= Tasks to carry out =
1) Reproduce the passage of the PAWS article that begins at the words "Pets are Worth" and ends after the words "and eighth graders.", substituting "animal rescue effort" for "pet rescue operation".
2) According to the PAWS article, which ingredients did the fourth hour life skills class use to bake the homemade dog biscuits?
* begin Excerpt *
Pets are Worth Saving (PAWS)

Published 2:52 pm Tuesday, October 18, 2005

By By JOHN EBY / Dowagiac Daily News
In addition to human misery left in the wake of Hurricane Katrina, the largest pet rescue operation in U.S. history played out across the devastated New Orleans area.
Dogs, cats, even goats found refuge at Twisted Oaks Animal Rescue of Niles and have been befriended by Dowagiac Middle School seventh and eighth graders.
Aleese particularly enjoyed one of hundreds of homemade dog biscuits baked by Deanna Horrell's fourth hour life skills class using oatmeal, peanut butter, butter and flour.
Aleese “can come and visit you any time,” Barrows said. “You can come and visit her at any time. With this, you can come to the farm any time and visit anything from a little degu to riding the big horses. We have llamas and an emu to visit,” as well as a 4-foot iguana.
A degu is a cross between a chinchilla, gerbil and hamster. It cleans its silky coat with dust baths. Its tail is its last best hope of eluding predators because it comes off with as little as three pounds of pressure - but it doesn't grow back, so that escape strategy can only be employed once, Barrows explained.
A recent arrival at the 4 1/2-year-old facility is a blue-faced Amazon parrot, 37. “They live to be about 80,” Barrows said of the bird.
Bertrand Township informed Twisted Oaks it needs an additional four acres “to continue doing what we've already been doing for 4 1/2 years,” Barrows lamented. “They're telling us we have to remove all the animals we have now - including our own pets - to be in code.
The five students who helped load the pet supplies they collected over three weeks into Barrow's truck Monday afternoon boast a considerable menagerie of animals at home: cats, five horses, a guinea pig, dogs, fish, turtles, lizards and frogs,
Eighth grader Tyler Dutoi only has one pet, but it's considerable - a full-blooded Great Dane.
DMS students helped furry friends by donating dog and cat food, toys, treats or supplies to help care for animals awaiting adoption.
* end Excerpt *
* begin Data provided *
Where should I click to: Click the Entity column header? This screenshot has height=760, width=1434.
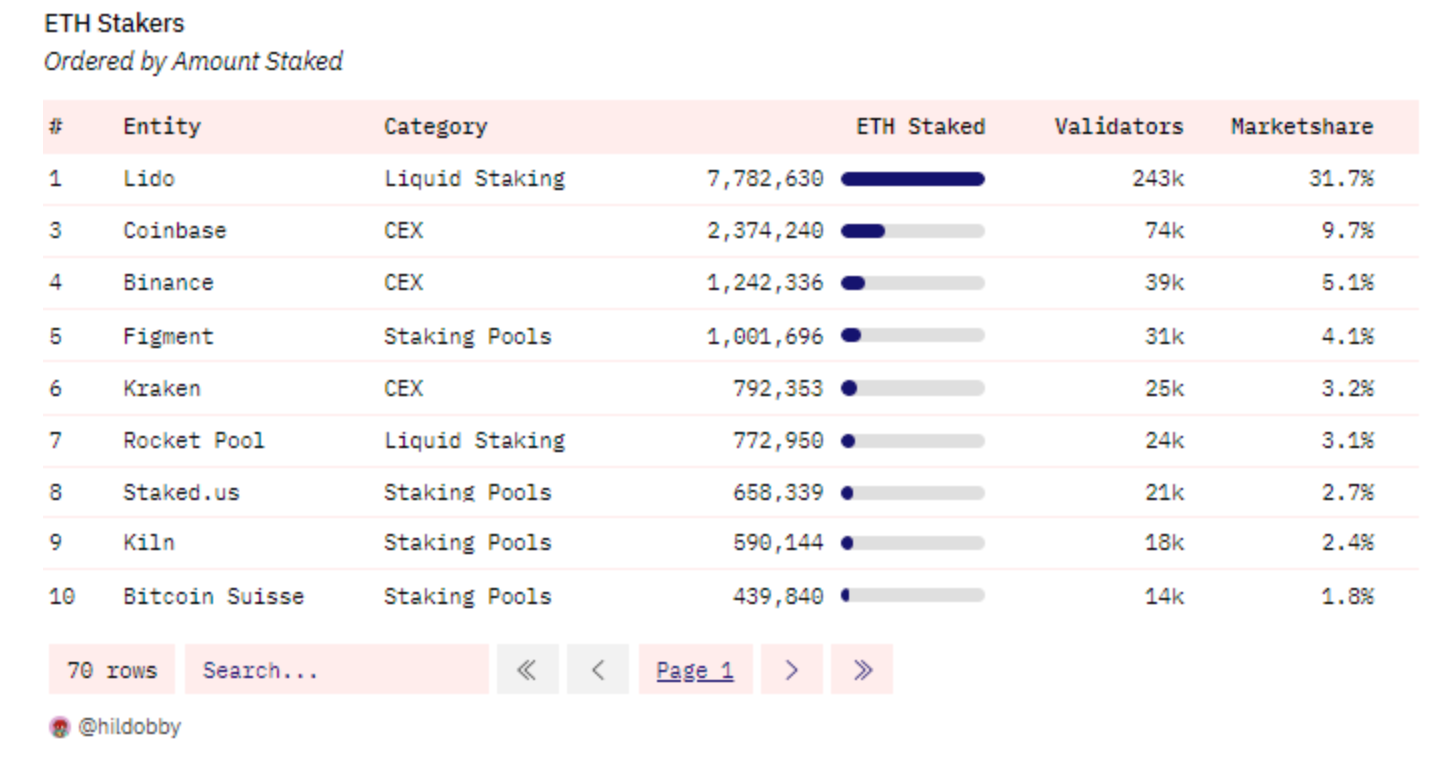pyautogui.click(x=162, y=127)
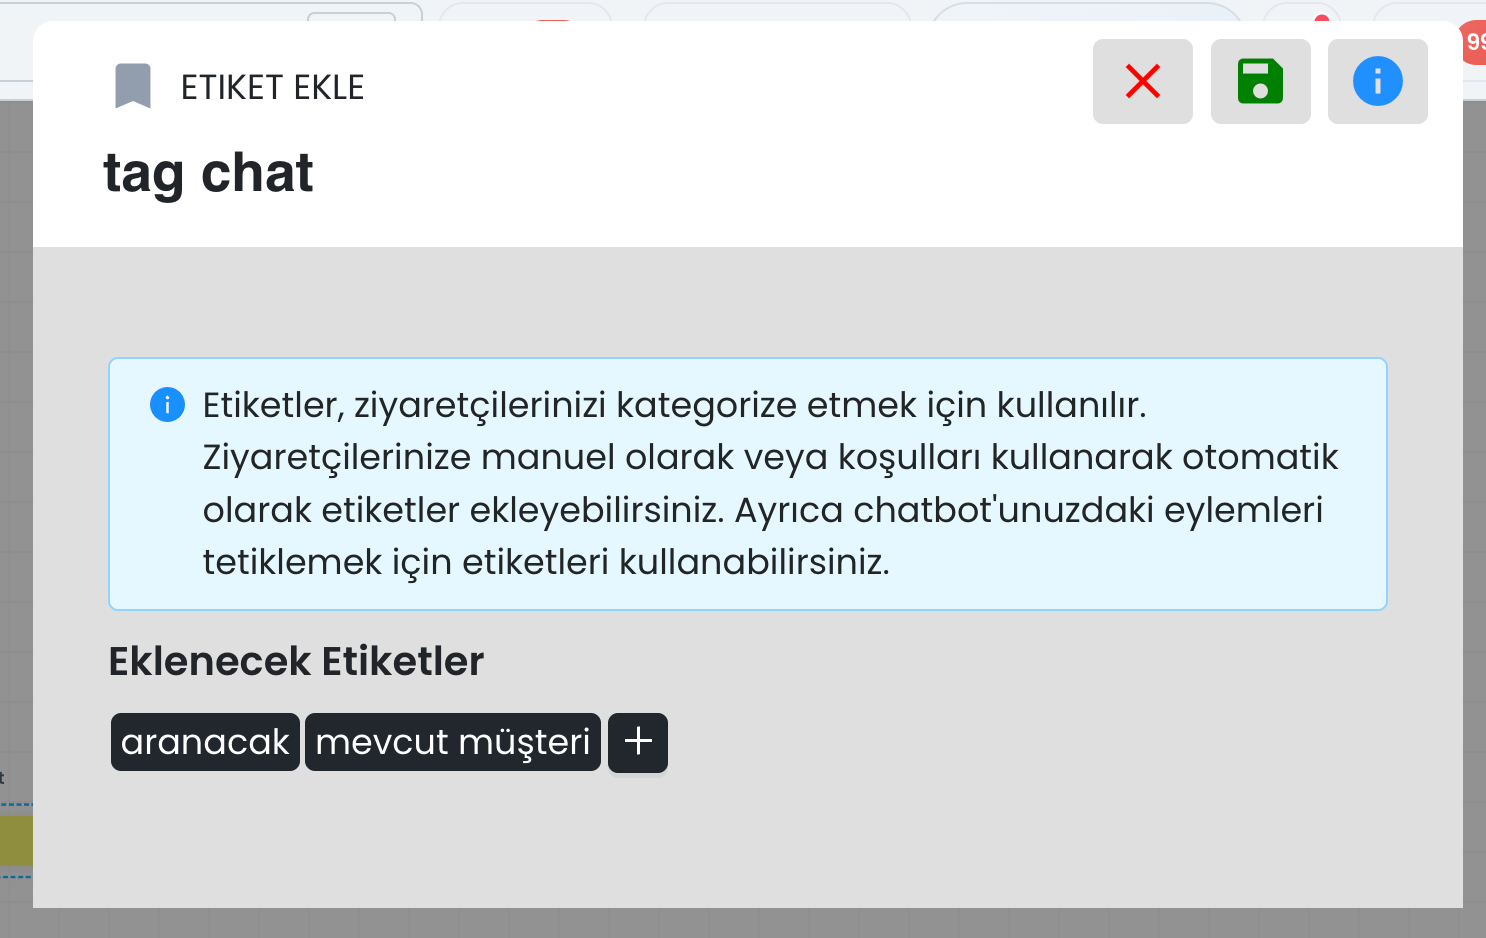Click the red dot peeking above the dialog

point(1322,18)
* end Data provided *
= Response list =
1)
Pets are Worth Saving (PAWS)

Published 2:52 pm Tuesday, October 18, 2005

By By JOHN EBY / Dowagiac Daily News
In addition to human misery left in the wake of Hurricane Katrina, the largest animal rescue effort in U.S. history played out across the devastated New Orleans area.
Dogs, cats, even goats found refuge at Twisted Oaks Animal Rescue of Niles and have been befriended by Dowagiac Middle School seventh and eighth graders.

2) Oatmeal, peanut butter, butter and flour.